Earlier we told you how Houston mayoral candidates are vigorously wooing LGBT support as voters prepare to replace term-limited Mayor Annise Parker, the first openly gay person elected to lead a major US city.
Now, the November municipal election has taken on much more LGBT significance, after the Texas Supreme Court ordered the City Council to repeal the recently passed Houston Equal Rights Ordinance or place it on the November ballot.
In a setback for LGBT equality, the court disregarded a district judge's ruling that a petition to repeal the ordinance lacked enough valid signatures due in part to widespread forgery. The state's highest court, made up of all Republicans, essentially determined that it doesn't matter how many signatures on the petition were invalid, since the city secretary initially certified it.
Project Q Houston reports:
The state's highest court also ordered the city to immediately halt enforcement of HERO, which prohibits discrimination against LGBT people in employment, housing, public accommodations, and city contracting.

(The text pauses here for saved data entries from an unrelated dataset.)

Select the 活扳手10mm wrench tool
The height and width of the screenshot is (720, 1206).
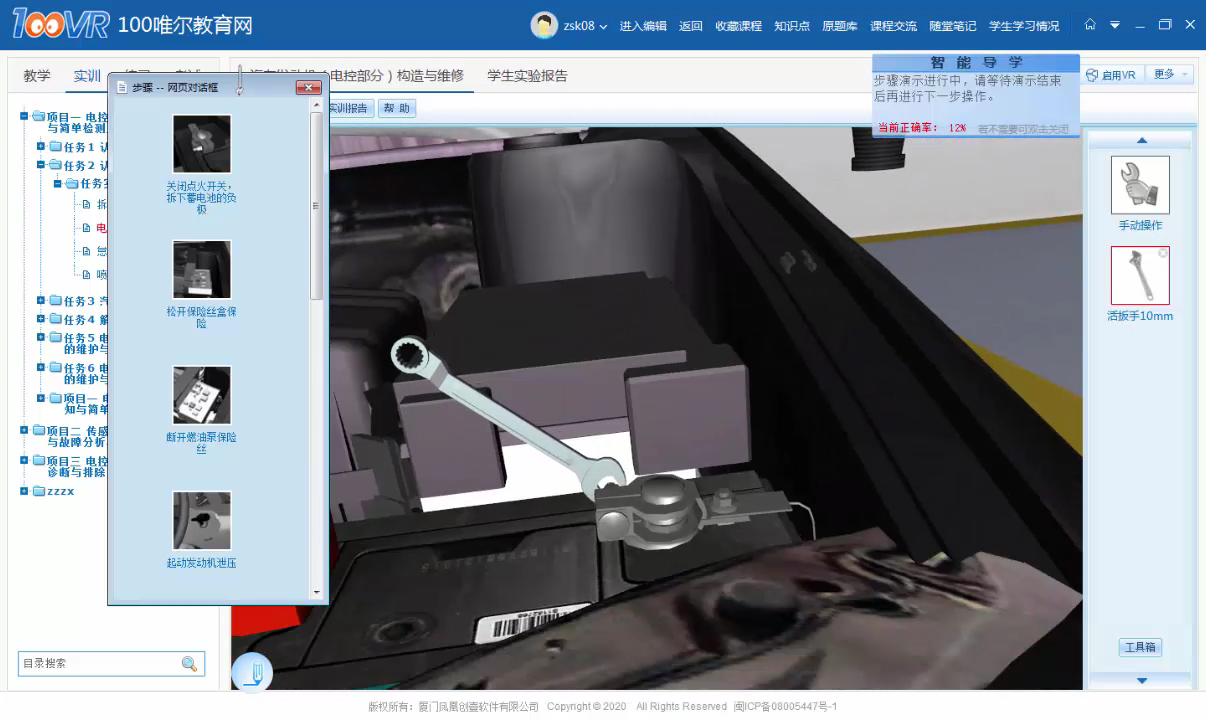click(x=1139, y=276)
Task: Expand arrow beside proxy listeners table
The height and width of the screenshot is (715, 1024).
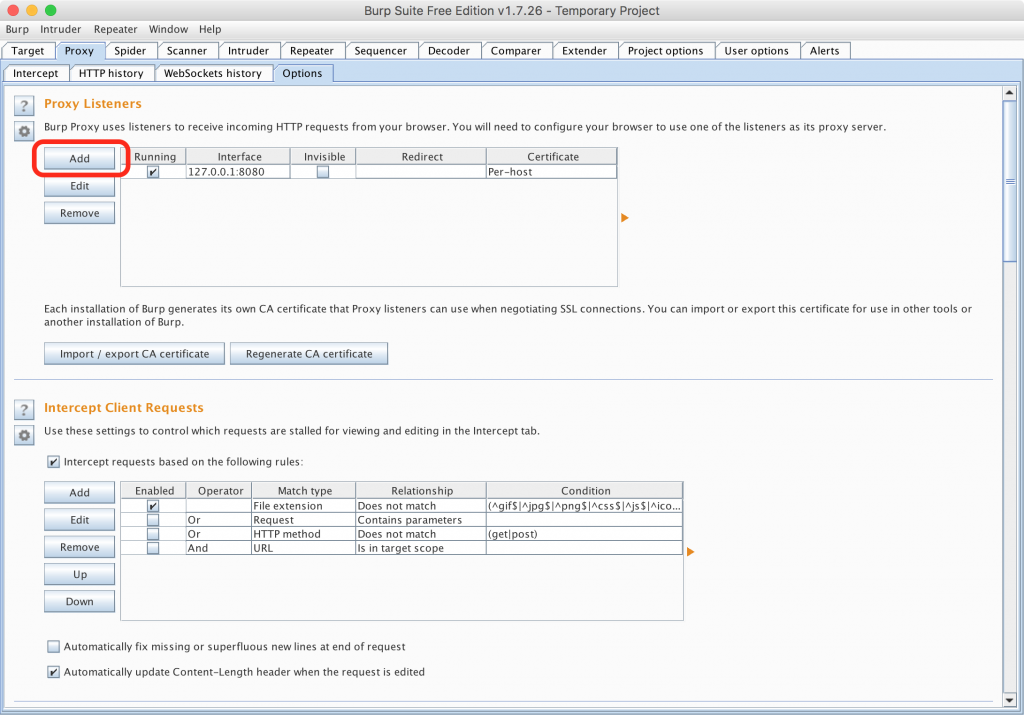Action: pyautogui.click(x=625, y=217)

“But what of the City Council's complaints of forgery, false oaths, and the like?” the all-Republican court wrote in its 12-page per curiam opinion. “Although these issues were addressed at trial and are now pending before the court of appeals, we note that the City Secretary never claimed the referendum petition was plagued by forgery or perjury. Yet the City Council decided, of its own accord, not to act, disregarding the City Secretary's certification that the petition had enough signatures.”
The court's decision likely means a ballot fight over LGBT rights in the nation's fourth-largest city, which was the last major metropolis in the US to pass LGBT protections.
More from The Houston Chronicle:
One of the plaintiffs, former Harris County Republican Party chief Jared Woodfill, called the ruling “a huge victory for the people of the city of Houston.” He called on Parker, the first openly gay leader of a major American city, to apologize to the public.
“This is all about the mayor and her personal agenda,” Woodfill said. “The actions she took were unlawful, and now the court has said the people are going to have an opportunity to vote, and that's all we've asked for from day one. I think this mayor owes an apology to the people of the city of Houston.”